Showing posts with label Mothering Sunday. Show all posts
Showing posts with label Mothering Sunday. Show all posts

Sunday, March 22, 2009

Mothering Sunday









Today is Mothering Sunday in the UK. Since I arrived ten days ago, I have seen many signs of what a big holiday this is. All the bakeries encourage you to order your Simnel Cake and nearly every popular musician has a CD of songs with special meaning for your mum. All the shops carry cards and the supermarket is stuffed with all kinds of flowers. People are planning to leave home early in the morning to get to mums in time for Sunday dinner.

The earliest records of a celebration of mothers date back to the ancient annual festivals honoring the maternal goddesses. Rhea, Hera, and Demeter, were favorites of the early Greeks and  the Romans celebrated Cybele during the Hilaria, a three day festival that eventually got so wild that followers of Cybele were banished from Rome.

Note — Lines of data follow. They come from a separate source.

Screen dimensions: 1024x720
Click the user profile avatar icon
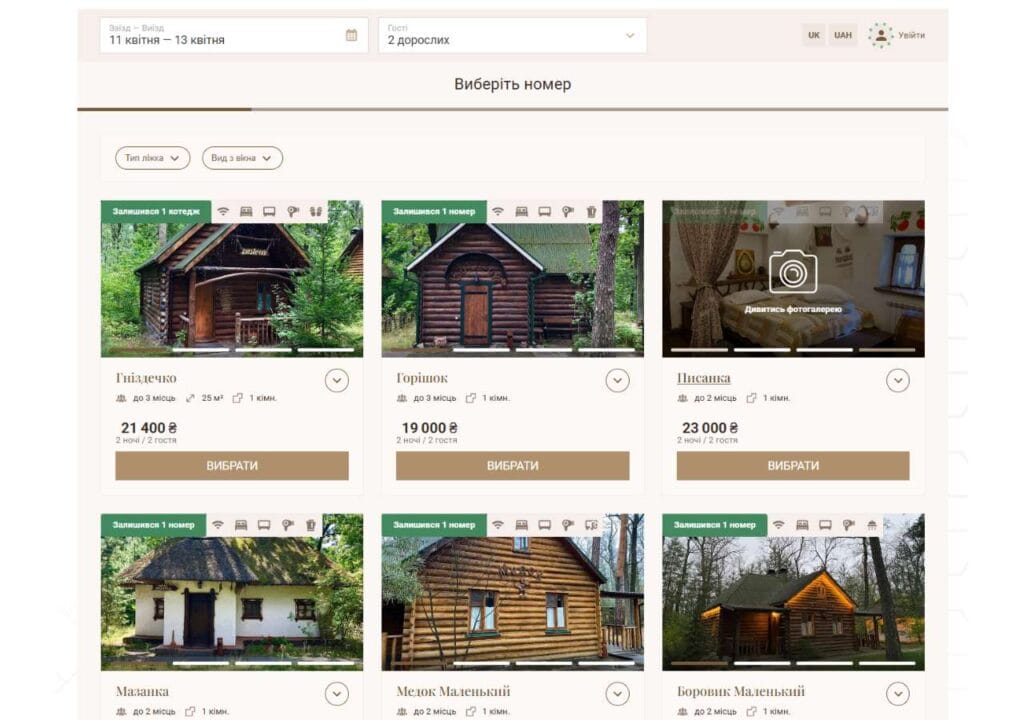coord(880,35)
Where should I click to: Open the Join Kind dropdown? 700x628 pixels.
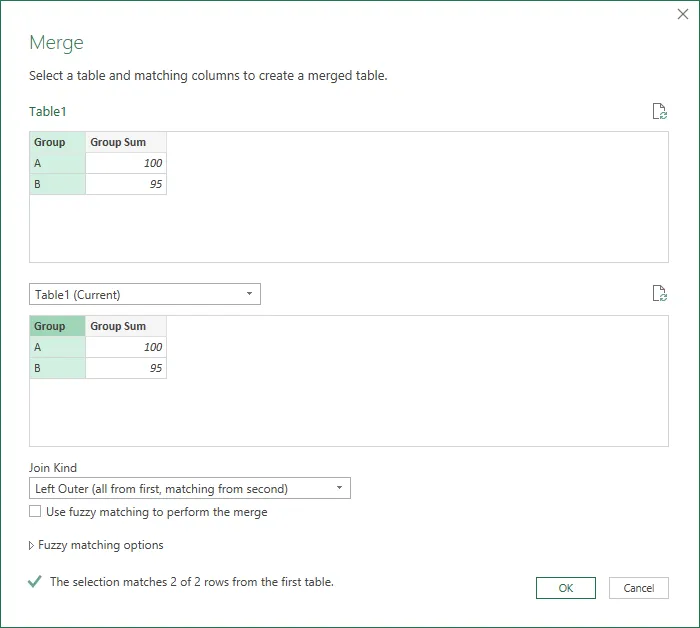190,489
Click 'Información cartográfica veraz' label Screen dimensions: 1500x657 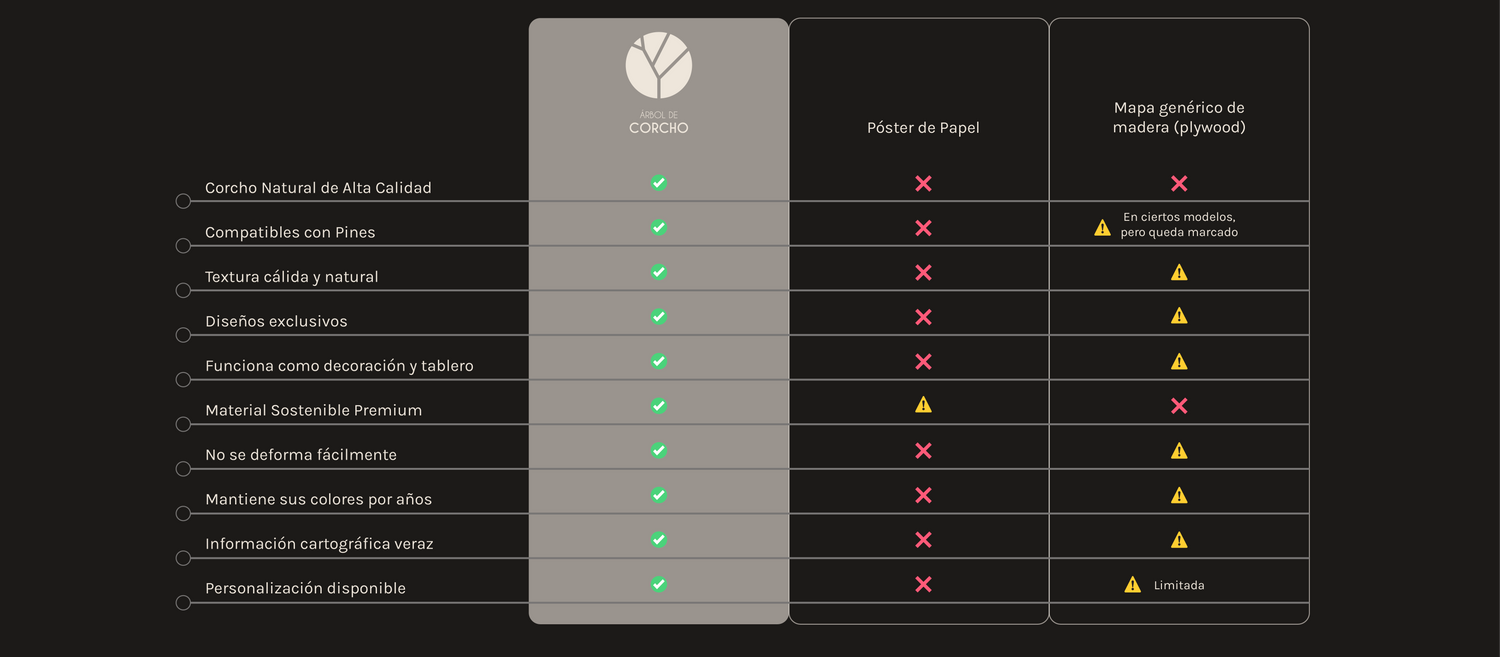click(x=319, y=544)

More Recently Mothering Day in England officially dates back to the 1600's, though many believe it is taken from the celebrations that the early Christians held in honor of the Virgin Mary. It is celebrated on the fourth Sunday of lent and the restrictions usually enforced during lent are relaxed for this day.
 

Mothers have been important in English history and literature for ages. They have been quite quirky, like mums in Jane Austen, powerful and politically astute like Eleanor of Aquitaine who bore and counseled three kings, and great warriors like Boudicca (pictured right), who started a war with Rome when her daughters were besmirched. And I've read more than one regency romance where the hero is driven by his mother, either to escape her dominance or out of respect and love for her. Regardless if he is the tortured dark loner, the honorable gentleman, or the alpha male who leaps to the rescue, mothers have made their sons into the heroes we love to read about.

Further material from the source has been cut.